Por: Juliana Zarate / Collage: Laura Steiner.
En el bus de kinder, mi amigo Abraham me enseñó a comer flores. Le dijeron raro. Lo que los demás no sabían es que Abraham era un avanzado, ya se había dado cuenta de que era rarísimo eso de no comerse lo que a uno lo rodea.
Crecí en provincia, conocí la iguaraya, me atoré con mamoncillos, bajé fruta del “palo de tamarindo” y vi descolgar una guanábana. Colombia es un país de frutos fabulosos, de plátanos que recitan nuestra historia, de ñame morado, de arroces perdidos en la selva chocoana y de cerezas silvestres de tierra Wayúu. La aparente abundancia de nuestros supermercados esconde nuestra realidad: estamos lejos de nuestro alimento, no nos comemos lo que nos rodea. Nuestra mega diversidad aún no ha llegado a nuestra mesa.
¿QUÉ ES LA ABUNDANCIA?
NUESTRO DERECHO A REIVINDICAR NUESTRA RIQUEZA.
A RECONOCER NUESTRO TERRITORIO.
A ACERCARNOS AL OTRO.
A REIVINDICAR NUESTRA DIVERSIDAD.
A CONOCER NUESTRA SELVA.
Este año vi por primera vez un bananito rosado, cociné demasiada arracacha, probé marañón del Guaviare, uva caimarona, harina de chontaduro, mambe sagrado, conocí la piangua. Aunque en Colombia cultivamos suficiente alimento, la mayoría no puede ser llevado al mercado, se pudre. Hoy, de lo que se cultiva, desperdiciamos seis millones de toneladas de frutas y verduras. Eso, sin contar “lo que se cae” en territorio silvestre. En Tumaco hay coco atorado, en la zona de la sierra hay tanto mango que se inventaron el Mangojam, pa vé qué hacían con tanta riqueza, y mientras tanto, según el último censo nutricional, el 71,9% de nosotros no come ni frutas ni verduras.

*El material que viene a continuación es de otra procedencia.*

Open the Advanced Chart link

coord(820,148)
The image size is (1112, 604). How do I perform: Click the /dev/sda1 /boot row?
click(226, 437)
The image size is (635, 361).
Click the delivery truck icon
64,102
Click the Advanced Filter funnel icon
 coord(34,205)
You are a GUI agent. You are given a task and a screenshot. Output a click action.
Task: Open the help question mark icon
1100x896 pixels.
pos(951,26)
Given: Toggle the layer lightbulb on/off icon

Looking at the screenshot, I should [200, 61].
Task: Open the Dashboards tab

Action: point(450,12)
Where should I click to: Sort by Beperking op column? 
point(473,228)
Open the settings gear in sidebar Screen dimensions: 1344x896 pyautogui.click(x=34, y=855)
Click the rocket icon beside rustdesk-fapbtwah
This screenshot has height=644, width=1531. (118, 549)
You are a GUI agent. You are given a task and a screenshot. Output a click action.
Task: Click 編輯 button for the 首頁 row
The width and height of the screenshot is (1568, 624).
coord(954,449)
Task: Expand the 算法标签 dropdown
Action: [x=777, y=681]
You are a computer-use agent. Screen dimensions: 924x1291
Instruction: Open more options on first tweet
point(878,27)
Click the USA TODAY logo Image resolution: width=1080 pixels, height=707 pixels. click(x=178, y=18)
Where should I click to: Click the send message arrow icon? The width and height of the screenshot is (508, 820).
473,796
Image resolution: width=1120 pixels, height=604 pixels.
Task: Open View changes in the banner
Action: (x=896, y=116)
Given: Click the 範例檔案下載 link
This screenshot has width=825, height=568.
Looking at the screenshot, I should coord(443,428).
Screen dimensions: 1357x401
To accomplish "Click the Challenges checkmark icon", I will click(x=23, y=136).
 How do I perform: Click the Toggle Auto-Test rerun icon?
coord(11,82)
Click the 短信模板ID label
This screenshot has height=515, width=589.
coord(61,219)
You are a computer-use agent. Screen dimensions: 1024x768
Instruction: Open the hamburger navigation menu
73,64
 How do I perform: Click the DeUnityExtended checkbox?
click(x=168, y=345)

No sabemos qué hacer con tanto.
Esta edición no es más que nuestra exploración. Una exploración, a través de la alimentación, alrededor de la nostalgia, las ridiculeces y las posibilidades que produce reconstruirnos como un país abundante. Un intento por comprender, de la mano de las personas con las que trabajamos día a día por posibilitar una alimentación más diversa, en medio del olvido del sur y el dolor del pacífico, a través de tanto amor, tanto bunde y tanta abundancia.
Parafraseando a Archi, nuestro maverick de las redes, en Nariño y en el Bajo Baudó, como lo hemos hecho en los demás territorios que visitamos, hemos podido evidenciar que cuando la guerra se durmió un poquito y por fin lo permitió, personas olvidadas en la profundidad de nuestra tierra, quienes por muchos años sólo vieron producir sangre, se han reunido para ofrecer productos distintos y sacados directamente de sus tierras. Gente lista para colaborar hacia una soberanía alimentaria real, limpia, productiva. Hacia una forma de entendernos en la riqueza, protegiéndonos los unos a los otros y a nuestros mares, nuestras tierras y nuestras selvas. Para tener todos de qué comer.
Muy emocionados viajamos con ellos, cosechando, arreglando productos, reconociendo nuestra biodiversidad y transportando cargas por ríos y esteros, a través del mangle, cargando cuando hay que cargar, porque no hay vías, porque falta el aire y porque, juemadre, ¿que tal si no cargamos nosotros, cuando ellos se lo han cargado todo? Nuestra responsabilidad es comprarles.
Y de paso sentarnos a la mesa. A entender que, antes que nada, este ejercicio es un ejercicio de acercarnos, nosotros a ellos, ellos a nuestras vidas y a las de todos.